■ THE RECORDS ■

* * * * *

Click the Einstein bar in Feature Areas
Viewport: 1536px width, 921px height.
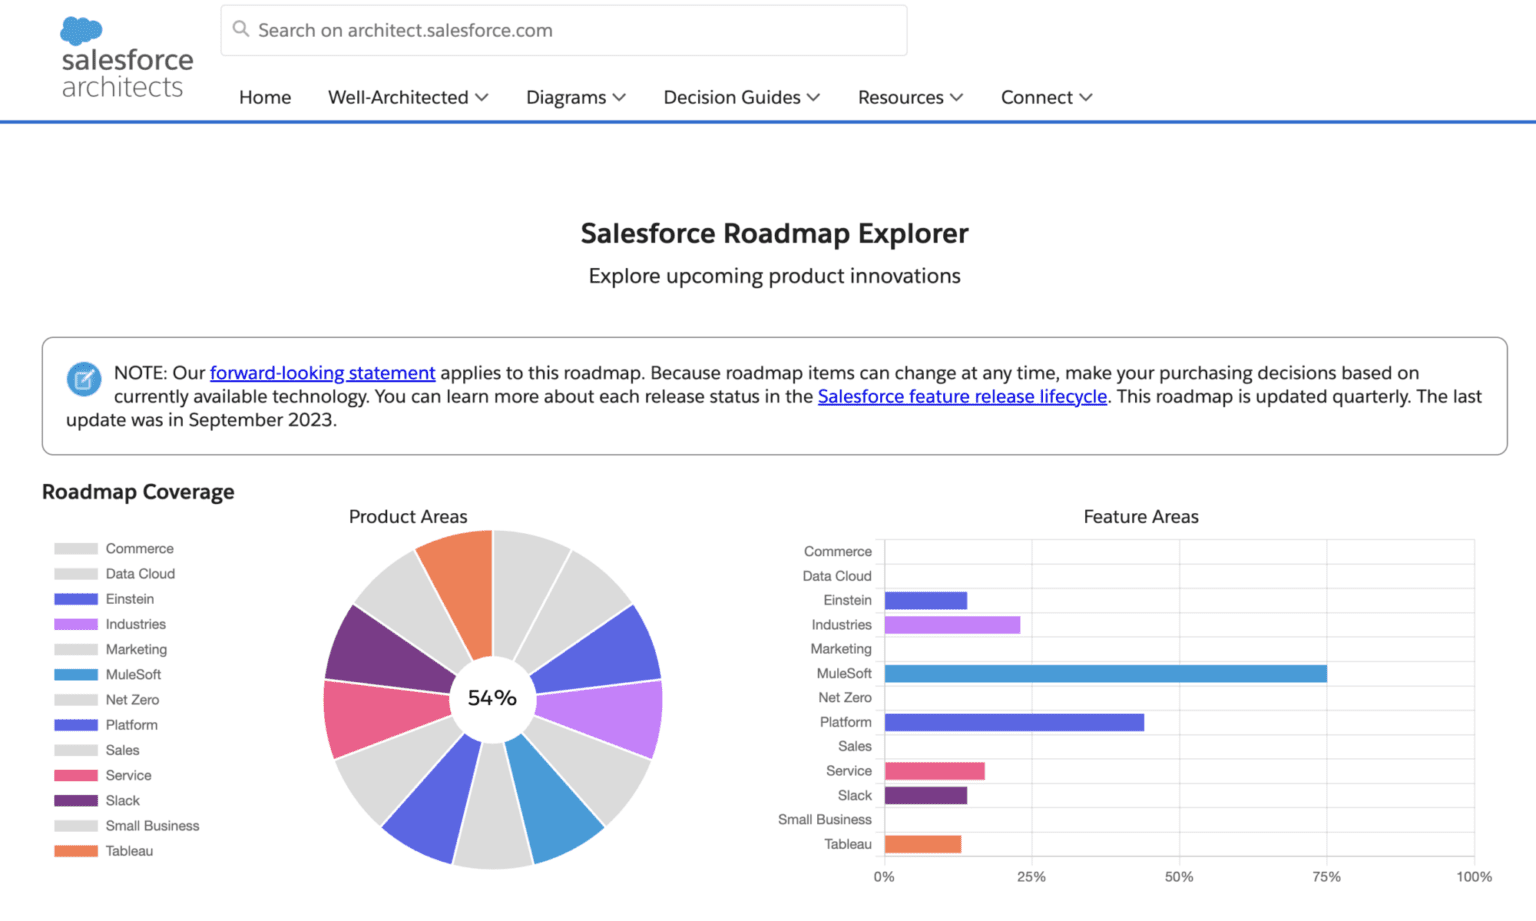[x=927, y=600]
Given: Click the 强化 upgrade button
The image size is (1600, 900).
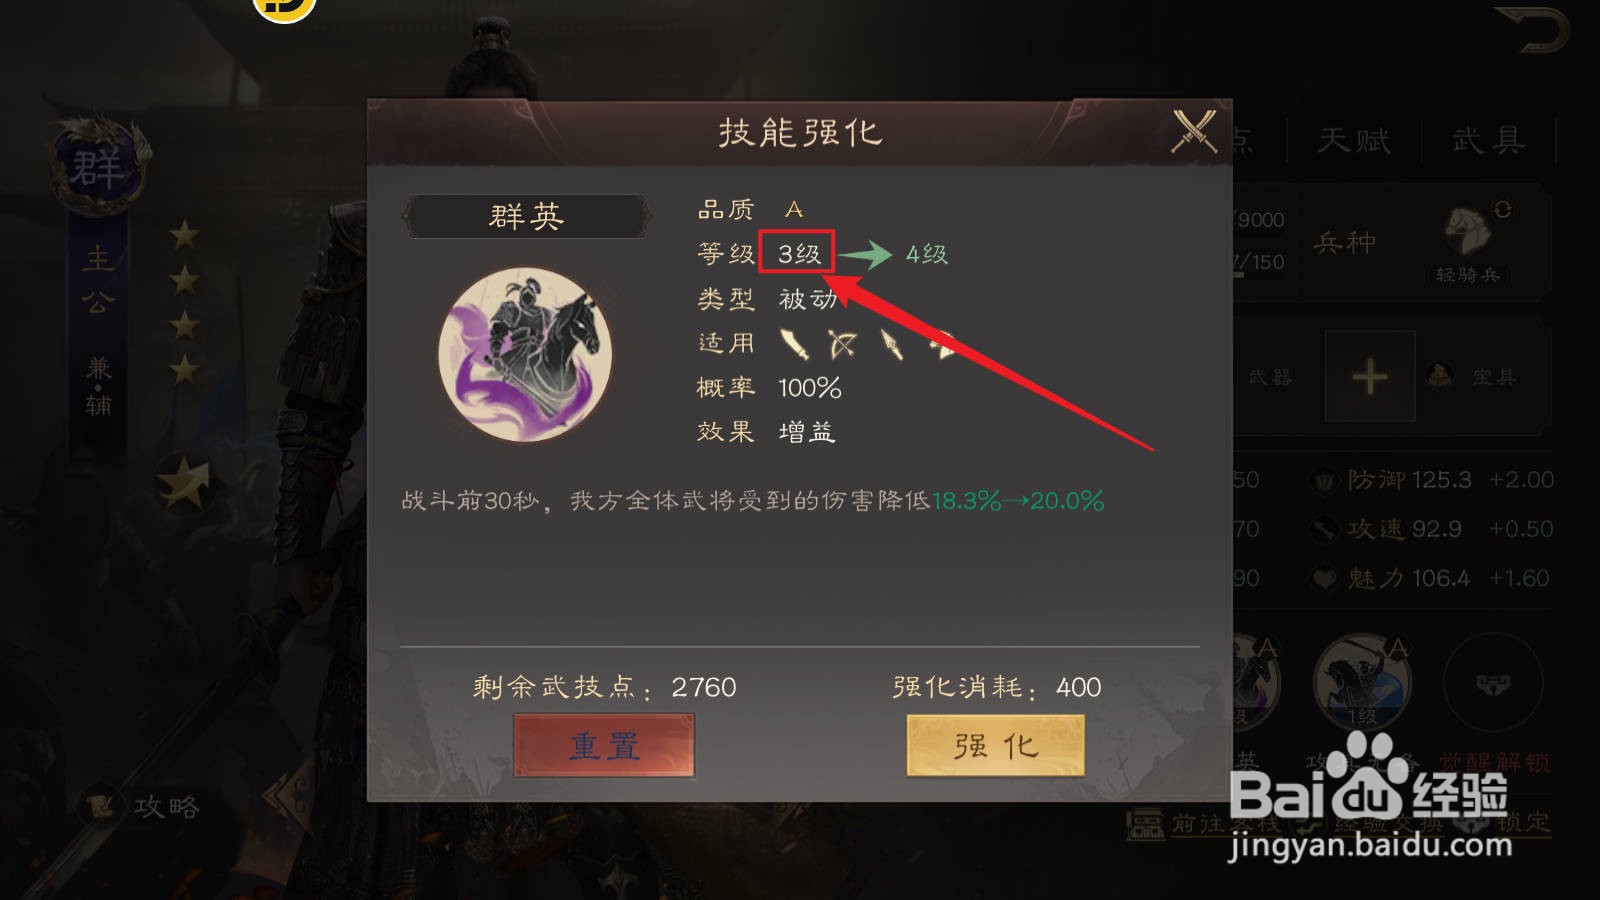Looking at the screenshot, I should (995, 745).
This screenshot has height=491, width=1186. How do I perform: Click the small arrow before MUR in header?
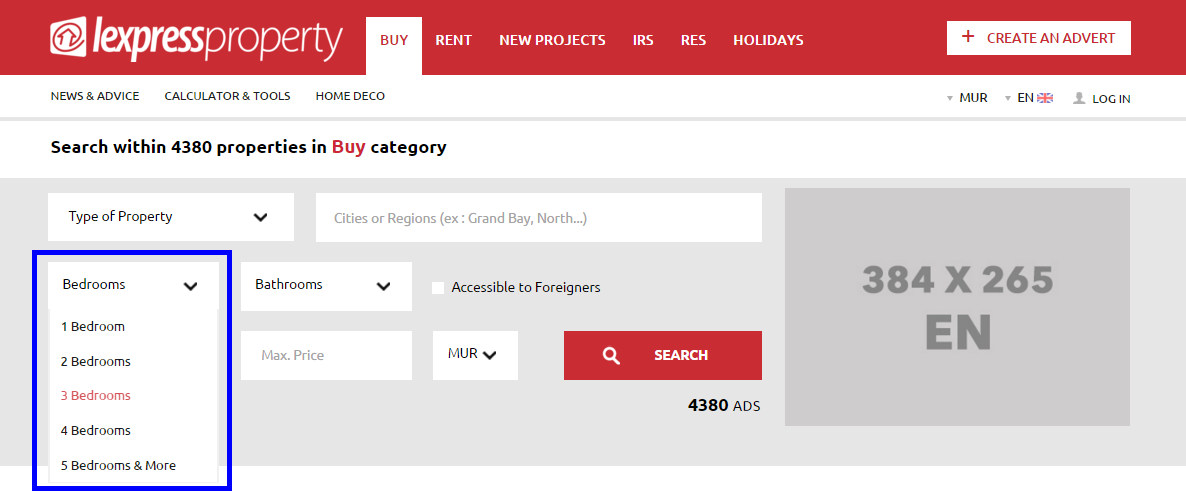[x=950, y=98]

* * * * *

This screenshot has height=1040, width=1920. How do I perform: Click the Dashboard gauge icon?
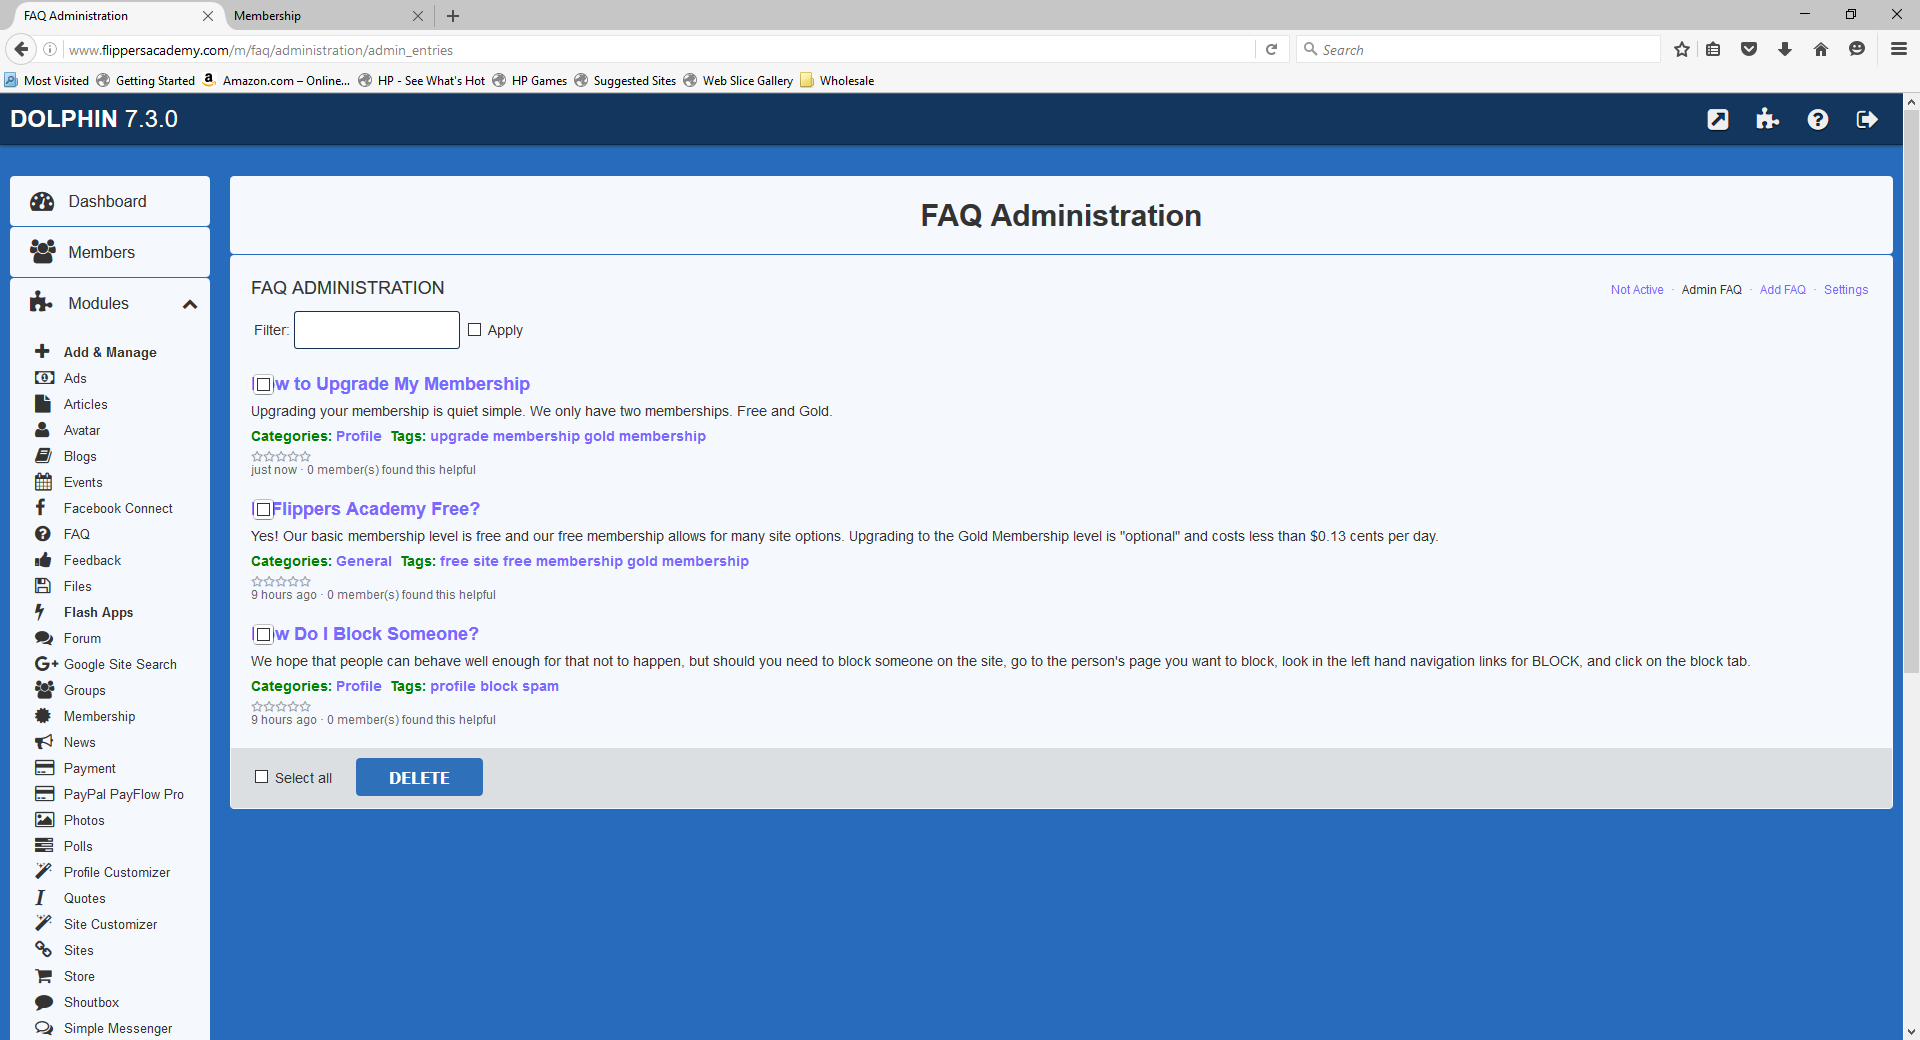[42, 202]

* * * * *

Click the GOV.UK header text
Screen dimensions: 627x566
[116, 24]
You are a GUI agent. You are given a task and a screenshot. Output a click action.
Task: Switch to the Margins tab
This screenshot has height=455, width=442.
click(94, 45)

* * * * *

■ TASK TO COMPLETE ■
Reproduce the items starting at the line containing "You are a GUI" and ending at the line containing "click(94, 45)", swapping "Margins" for "Layout" and leaving everything else unchanged.

■ WORKED ANSWER ■
You are a GUI agent. You are given a task and a screenshot. Output a click action.
Task: Switch to the Layout tab
This screenshot has height=455, width=442.
click(94, 45)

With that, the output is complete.